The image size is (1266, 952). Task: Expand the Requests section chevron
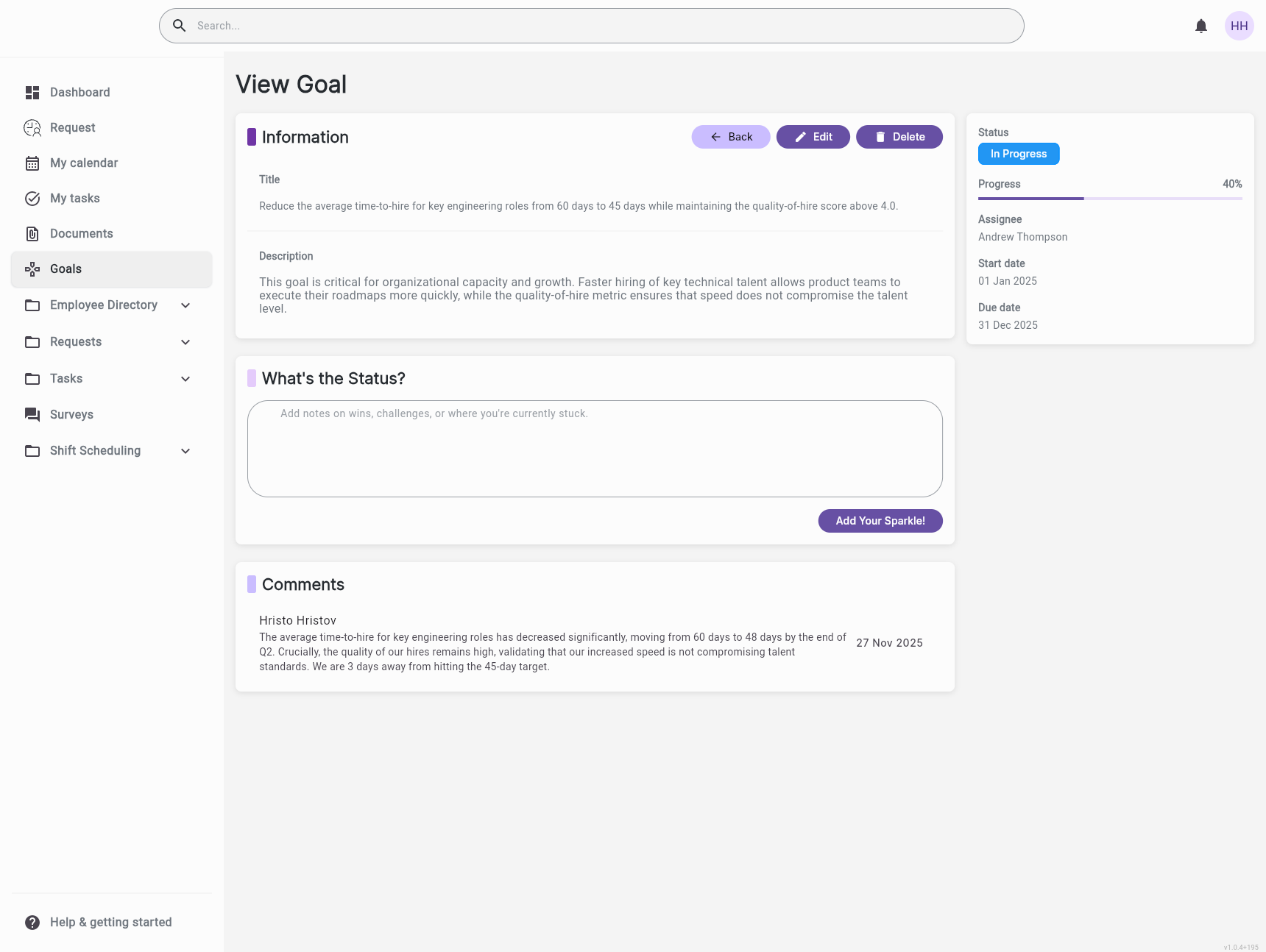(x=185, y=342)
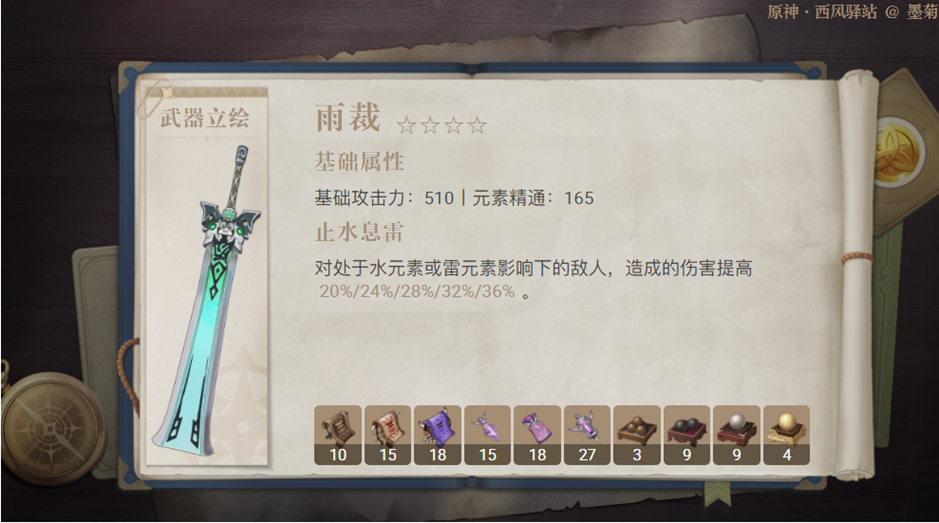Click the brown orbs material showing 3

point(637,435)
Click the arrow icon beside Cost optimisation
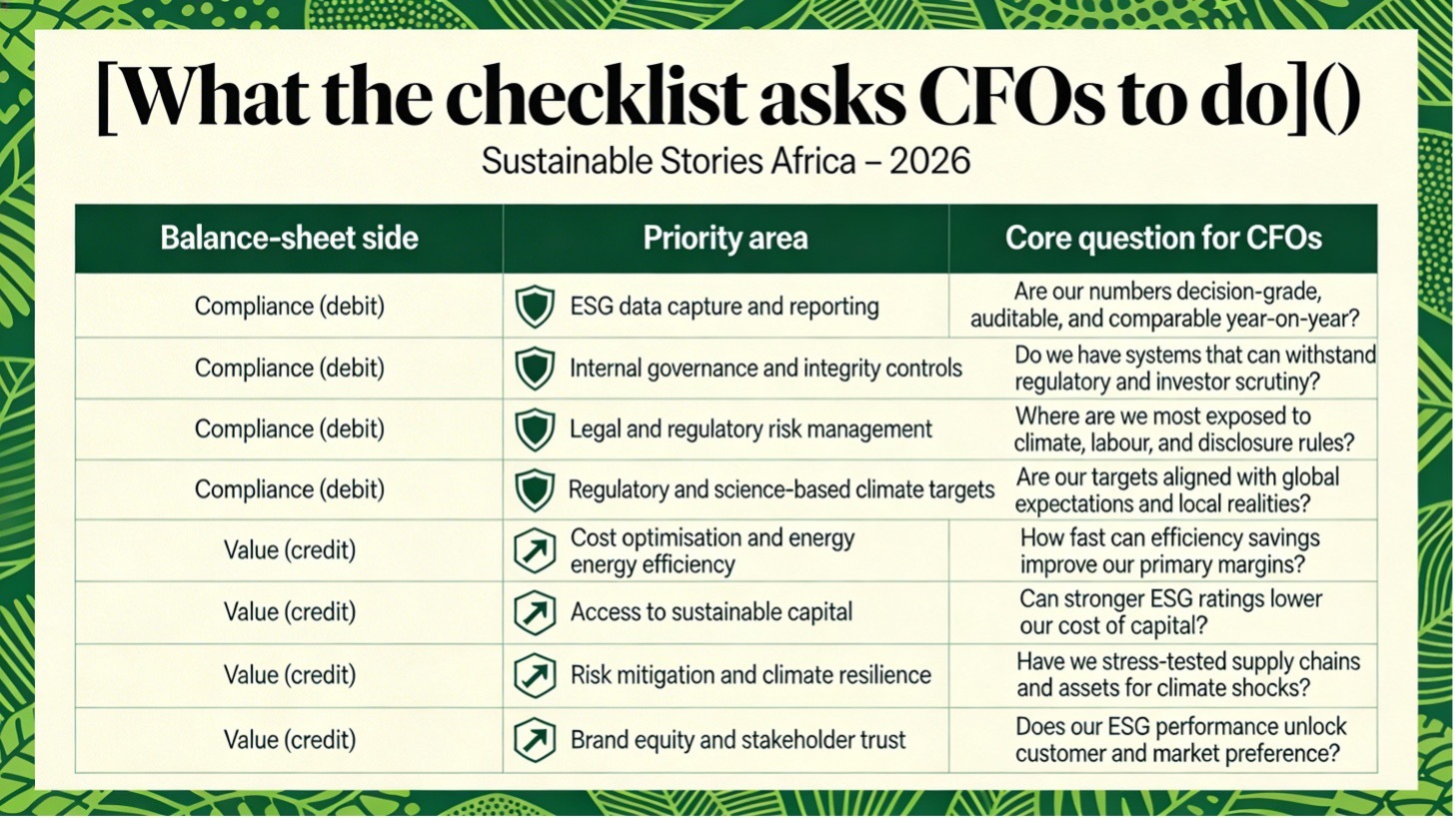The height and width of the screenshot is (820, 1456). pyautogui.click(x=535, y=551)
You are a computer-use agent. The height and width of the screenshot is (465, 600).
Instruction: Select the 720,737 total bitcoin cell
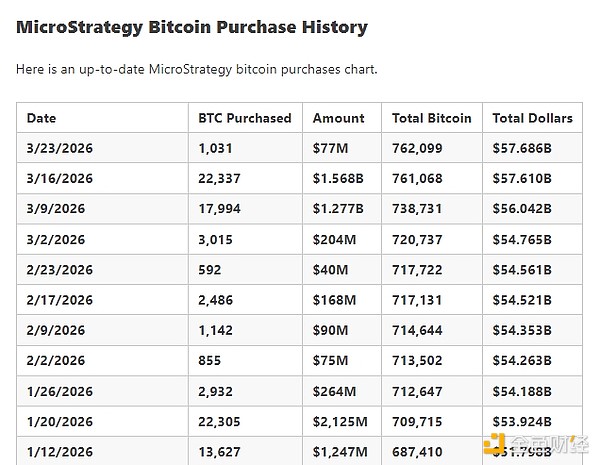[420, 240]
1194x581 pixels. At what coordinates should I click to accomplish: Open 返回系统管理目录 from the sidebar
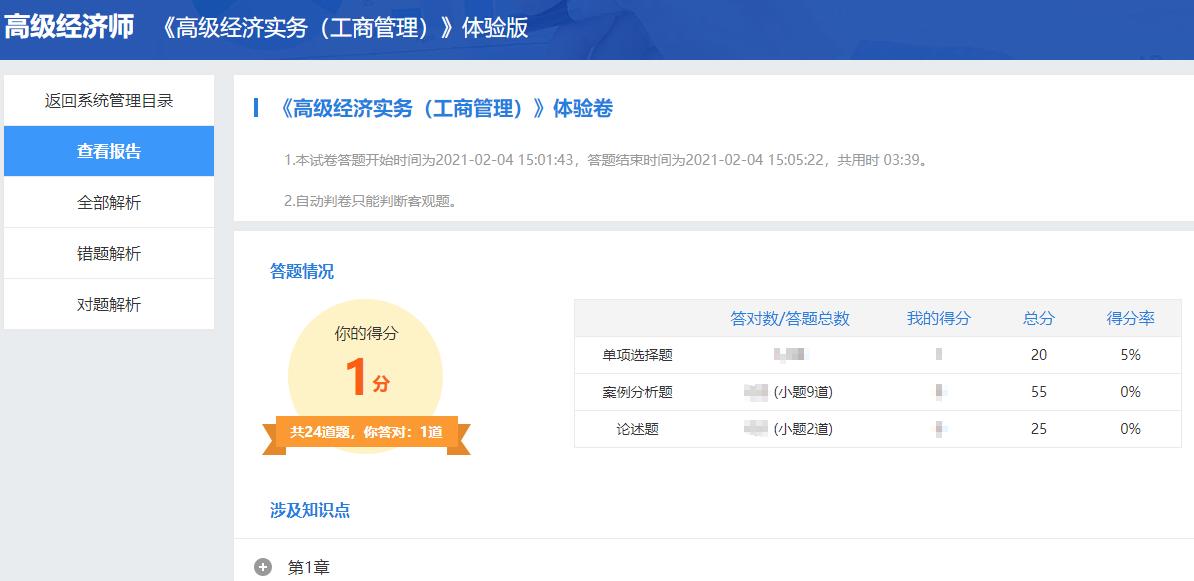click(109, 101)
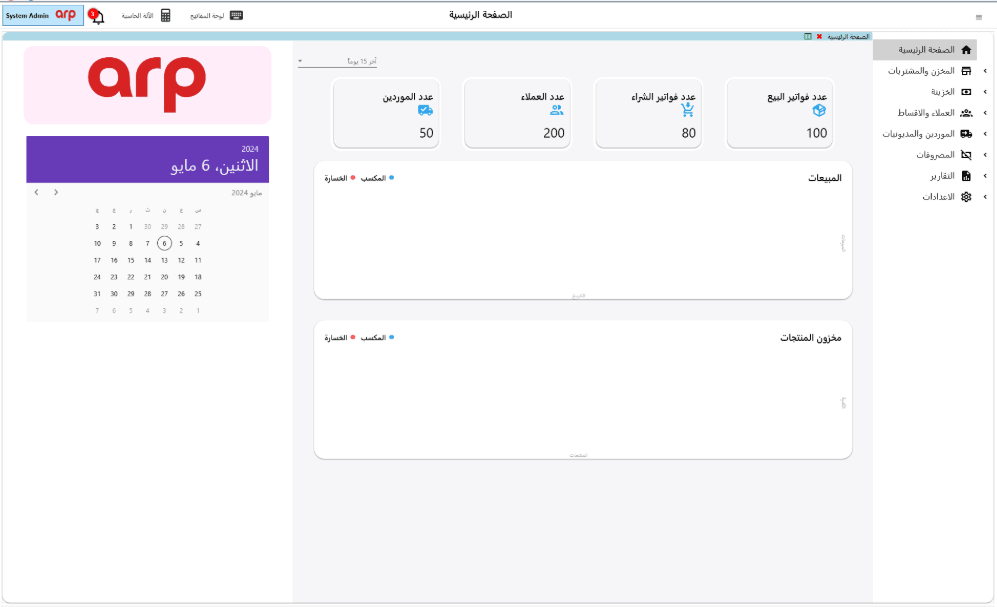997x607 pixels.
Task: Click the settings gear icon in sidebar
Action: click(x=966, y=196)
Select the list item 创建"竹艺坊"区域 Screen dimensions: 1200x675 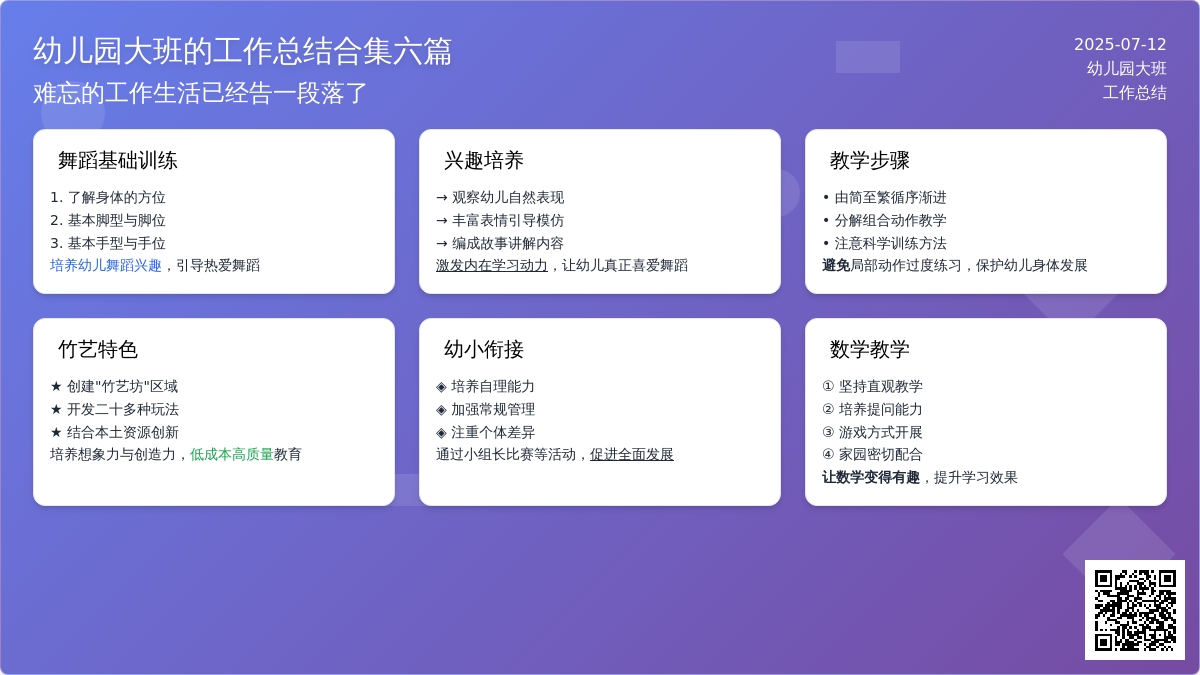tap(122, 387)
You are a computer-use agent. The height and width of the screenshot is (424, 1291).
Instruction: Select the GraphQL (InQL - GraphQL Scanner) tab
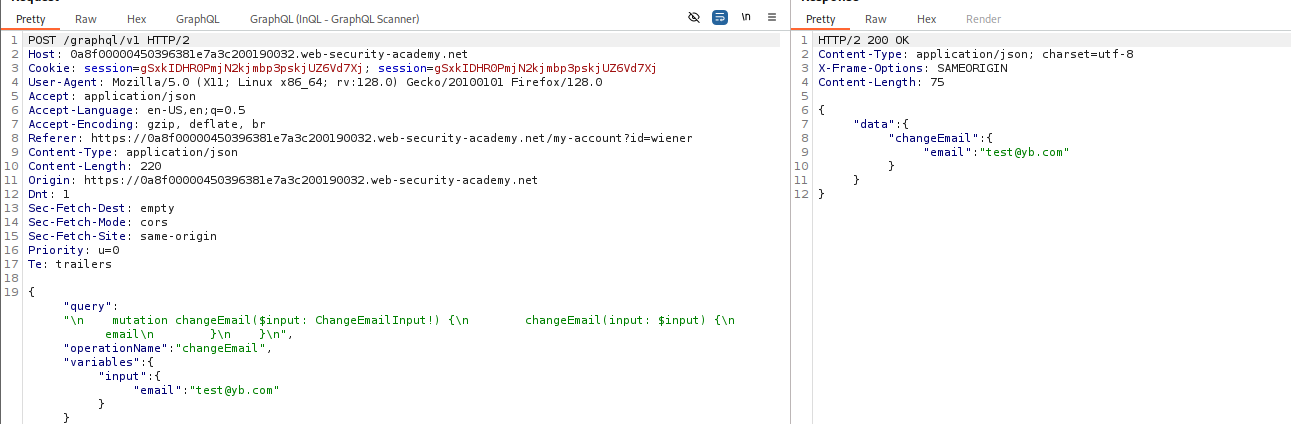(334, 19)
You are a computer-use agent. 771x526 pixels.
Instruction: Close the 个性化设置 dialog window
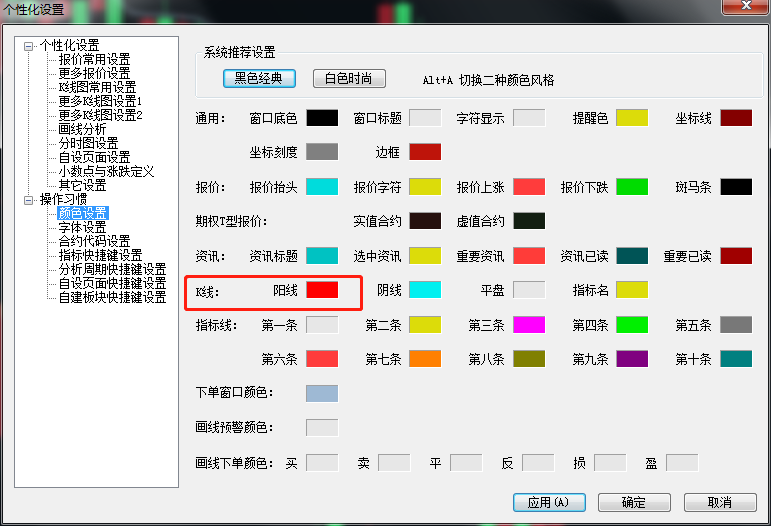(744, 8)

================

PROBLEM DETAILS:
Transcribe exactly the line containing "is (424, 1291)." and every line after it through the end of the listing above; pictures are not part of the copy.

SOLVED PROBLEM:
You are a computer-use agent. The height and width of the screenshot is (424, 1291).
Instruction: Select the GraphQL (InQL - GraphQL Scanner) tab
(334, 19)
You are a computer-use agent. 771x526 pixels.
Instruction: Close the 个性化设置 dialog window
(744, 8)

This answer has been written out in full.